Diagnosing rainy-season heterogeneity in Huaihe Basin: a generalizable clustering and teleconnection-based analytical approach
摘要
Rainy-season integrity is fundamental to hydrological cycles and disaster risk management, yet climate change increasingly amplifies agricultural vulnerability, flood and landslide frequency, and socioeconomic fragility. Transcending the constraints of traditional univariate metrics, this research presents a diagnostic framework synthesizing composite indicators with hybrid regionalization. Implemented across the Huaihe Basin, this technique employs multivariate cluster analysis to divide the region into two precipitation-homogeneous zones (labeled as Region A and Region B, respectively) and further subdivides the rainy season into six distinct subtypes, each associated with different levels of hydrometeorological hazard potential.
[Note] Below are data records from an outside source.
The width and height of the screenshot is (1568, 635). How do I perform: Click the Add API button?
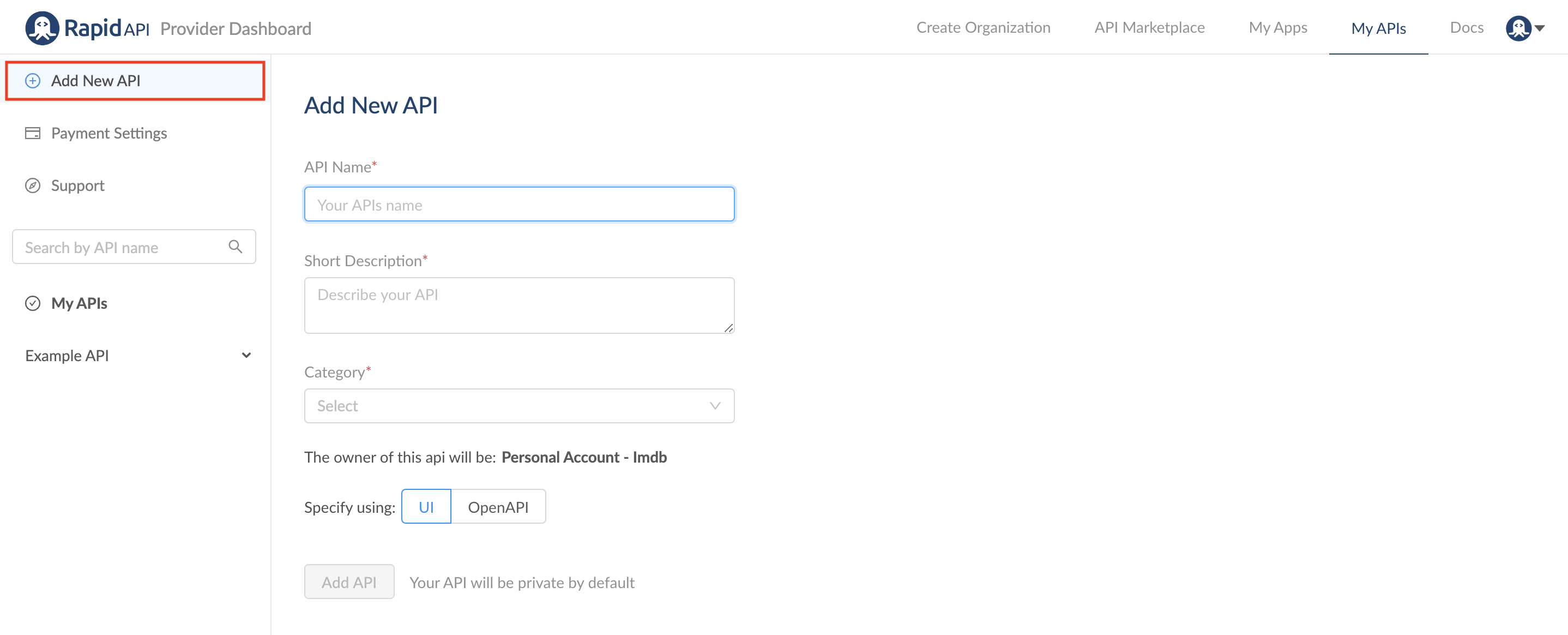tap(349, 582)
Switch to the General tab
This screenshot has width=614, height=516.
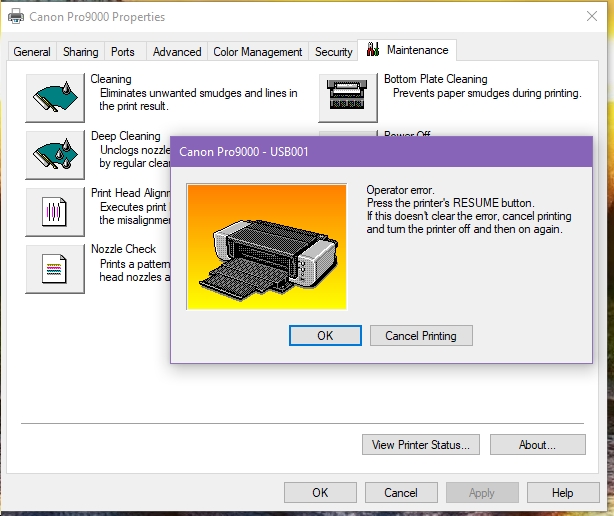tap(32, 52)
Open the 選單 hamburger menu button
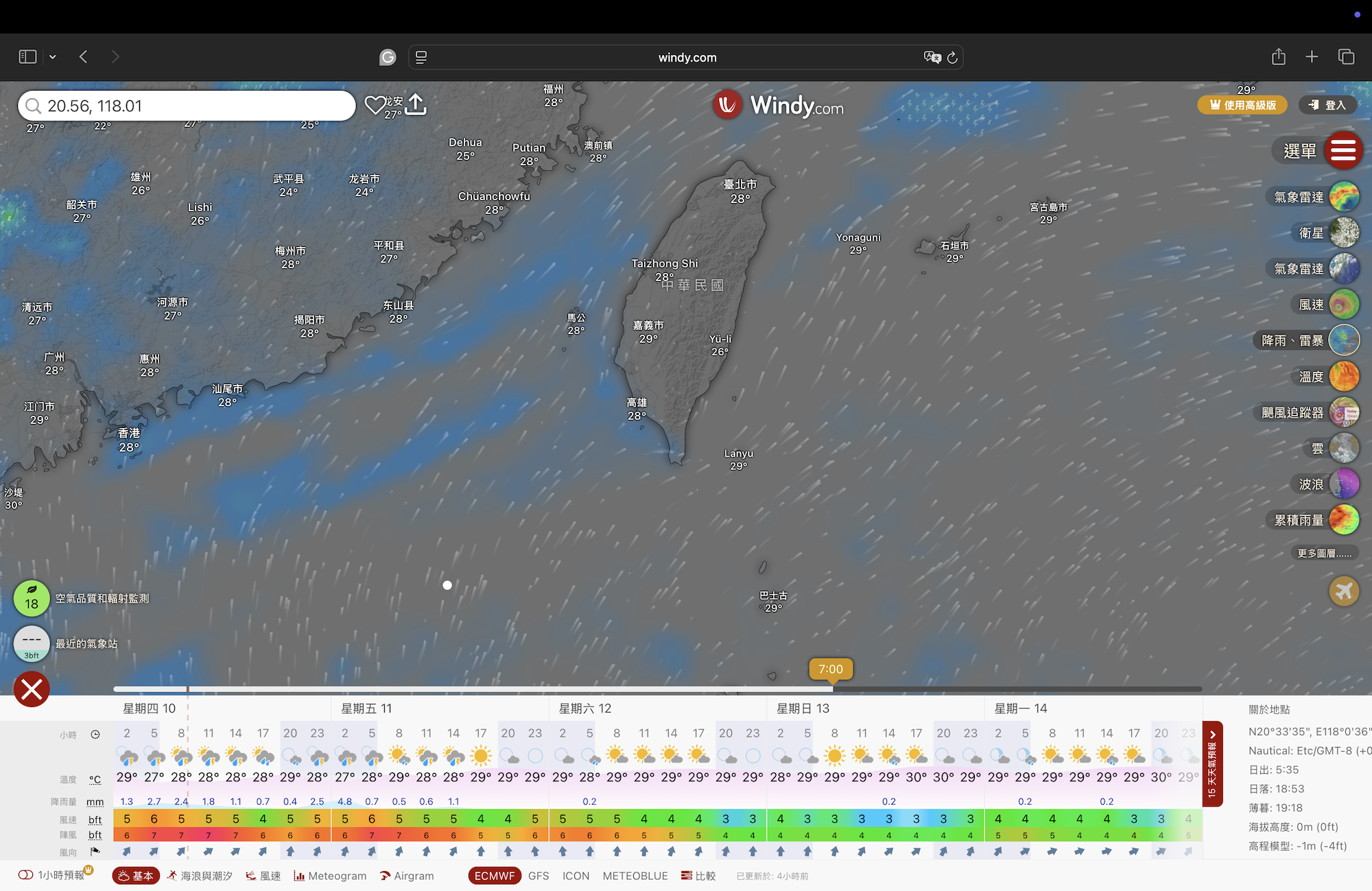Viewport: 1372px width, 891px height. tap(1343, 150)
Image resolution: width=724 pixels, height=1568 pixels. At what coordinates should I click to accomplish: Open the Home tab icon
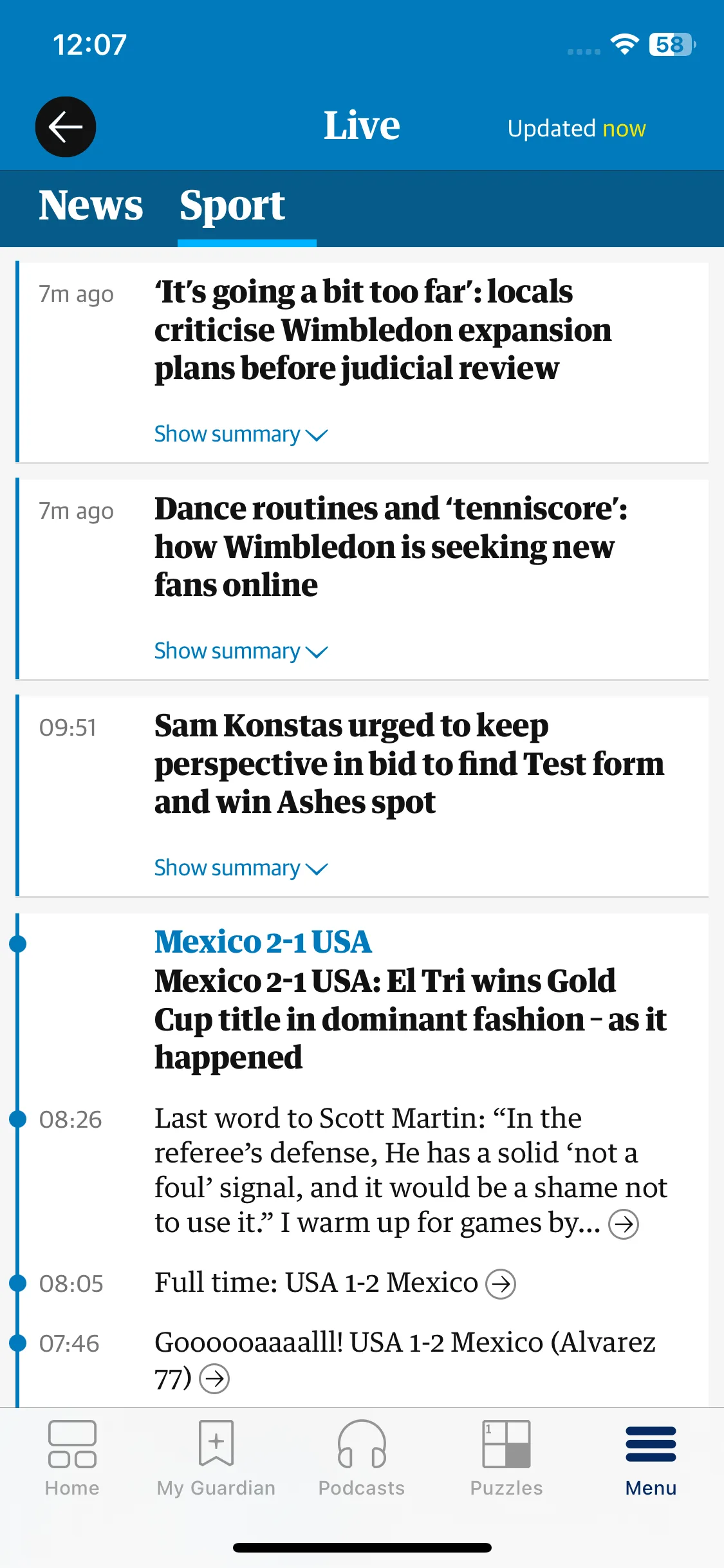pos(72,1444)
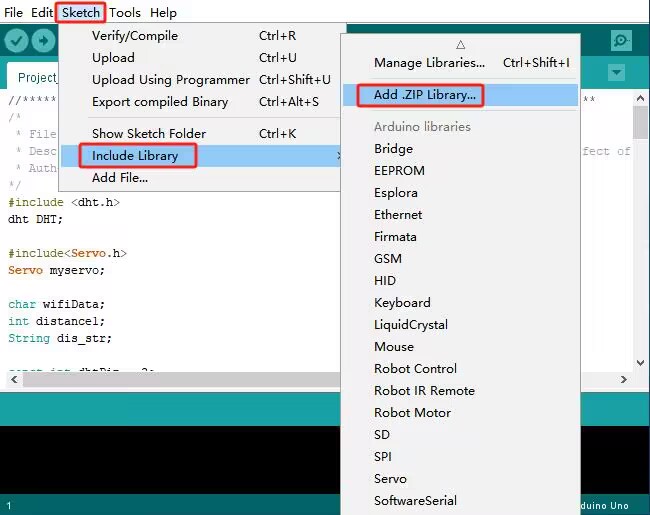This screenshot has width=650, height=515.
Task: Click the editor vertical scrollbar down arrow
Action: click(640, 363)
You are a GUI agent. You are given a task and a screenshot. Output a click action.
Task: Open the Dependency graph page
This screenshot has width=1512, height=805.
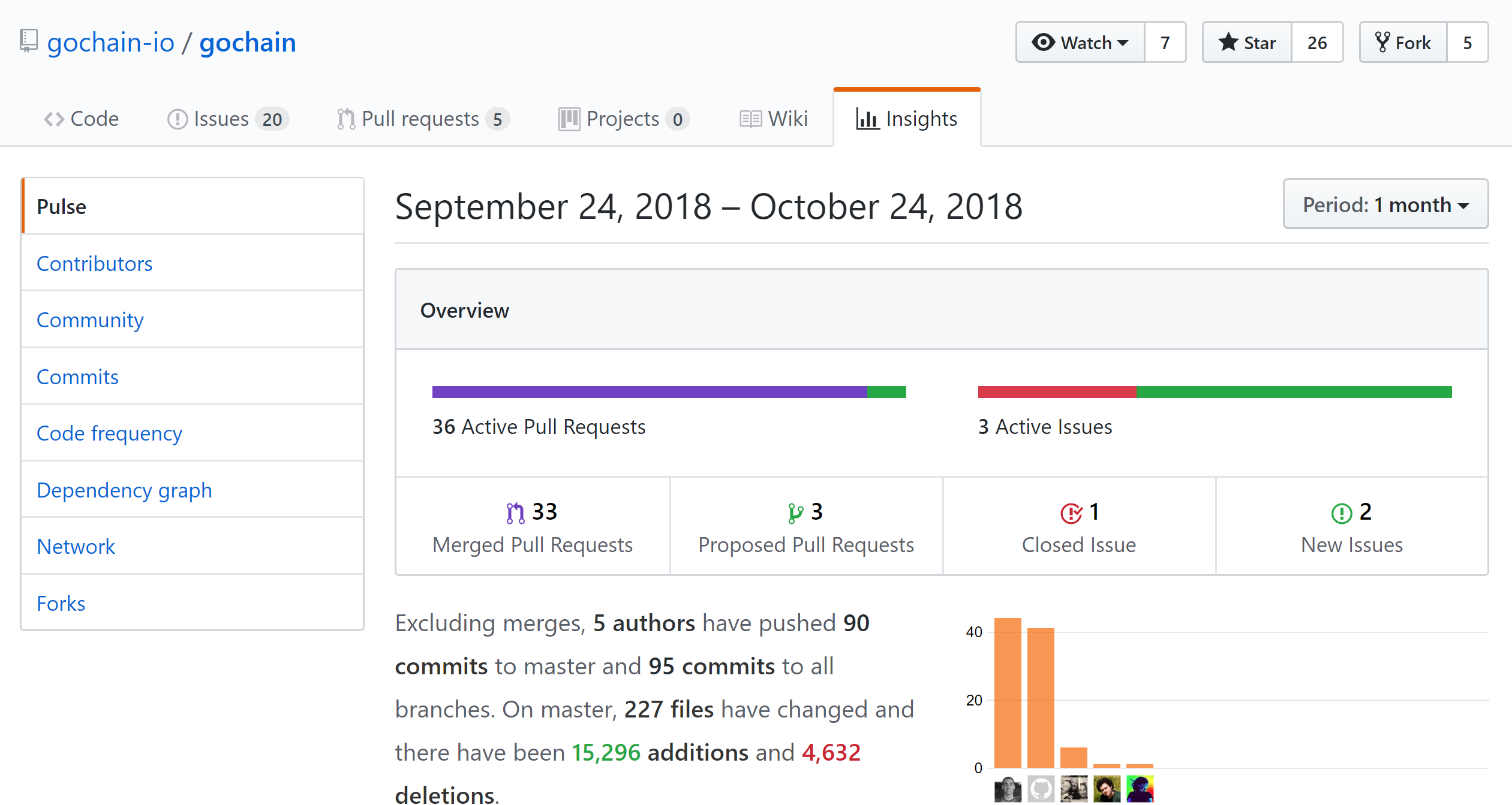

Using Accumulated Local Effects (ALE) analysis, we quantify the differentiated impacts of preceding-winter sea surface temperature (SST) anomalies, including ENSO, PDO, IOD, and IOBW. Results indicate that the dominant SST drivers differ across rainy-season types and characteristics. A structured SST–atmosphere–rainy-season framework further reveals that these oceanic signals are transmitted through distinct atmospheric pathways involving upper-level jet adjustments, mid-level geopotential height anomalies, vertical motion reorganization, and moisture convergence shifts over key Indo-Pacific sectors. By influence ranking under nonlinear coupling, the framework identifies physically interpretable precursor sets suitable for seasonal forecasting. These subtype-specific processes underscore the framework’s effectiveness in unraveling ocean-forced hydroclimatic variability and in enhancing regional predictability of rainfall-related hazards.